## Directive
Pick out every line of the listing that contains the string "Image", and copy each one. Case counts.

## Dataset entries

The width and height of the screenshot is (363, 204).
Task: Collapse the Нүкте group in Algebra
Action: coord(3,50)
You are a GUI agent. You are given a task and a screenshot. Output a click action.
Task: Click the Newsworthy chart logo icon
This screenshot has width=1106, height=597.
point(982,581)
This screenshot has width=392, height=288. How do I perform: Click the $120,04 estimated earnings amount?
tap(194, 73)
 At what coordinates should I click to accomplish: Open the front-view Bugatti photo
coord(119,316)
...
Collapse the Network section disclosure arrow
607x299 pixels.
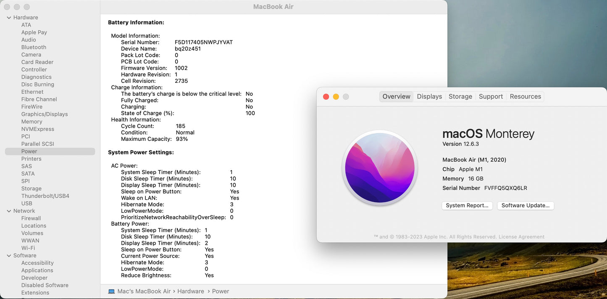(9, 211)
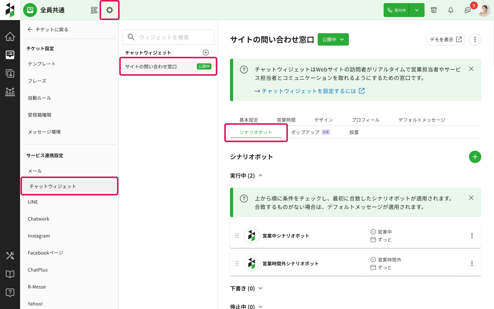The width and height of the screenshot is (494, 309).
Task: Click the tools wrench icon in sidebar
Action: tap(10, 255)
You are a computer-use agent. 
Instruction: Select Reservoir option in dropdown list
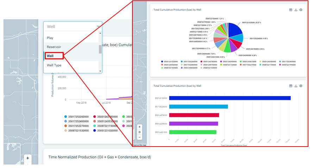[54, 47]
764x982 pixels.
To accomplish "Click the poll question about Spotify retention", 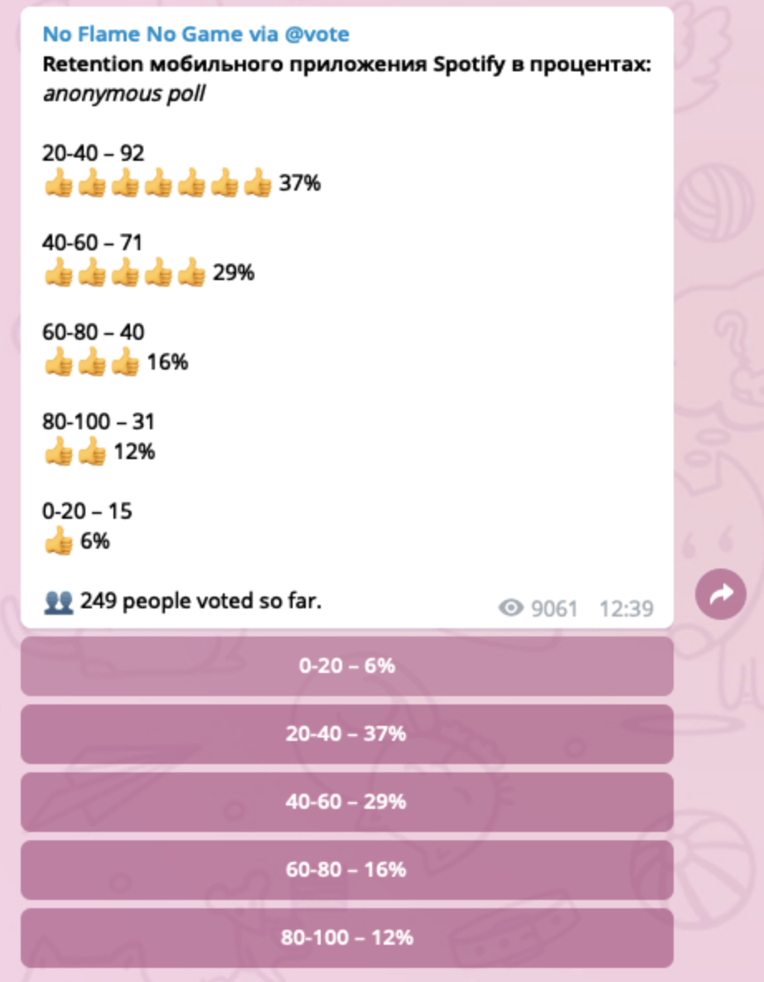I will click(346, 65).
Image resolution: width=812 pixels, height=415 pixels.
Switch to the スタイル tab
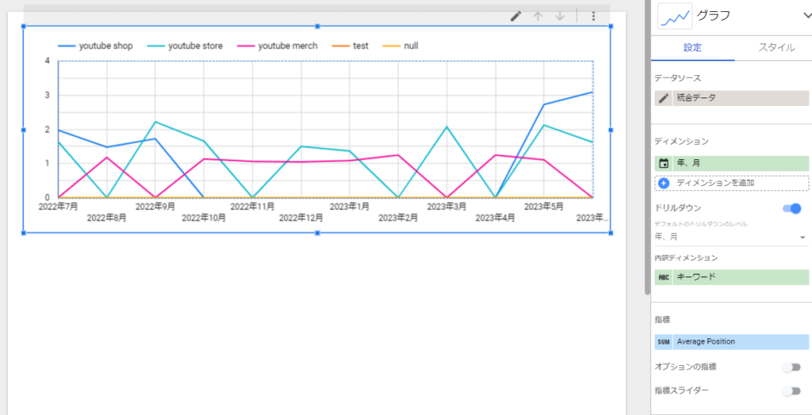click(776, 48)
==
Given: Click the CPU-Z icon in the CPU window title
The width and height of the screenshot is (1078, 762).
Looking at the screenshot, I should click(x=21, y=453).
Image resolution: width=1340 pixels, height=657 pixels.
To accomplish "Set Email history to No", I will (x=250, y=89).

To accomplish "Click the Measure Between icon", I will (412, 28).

## Solution to this task
Image resolution: width=812 pixels, height=415 pixels.
Image resolution: width=1340 pixels, height=657 pixels.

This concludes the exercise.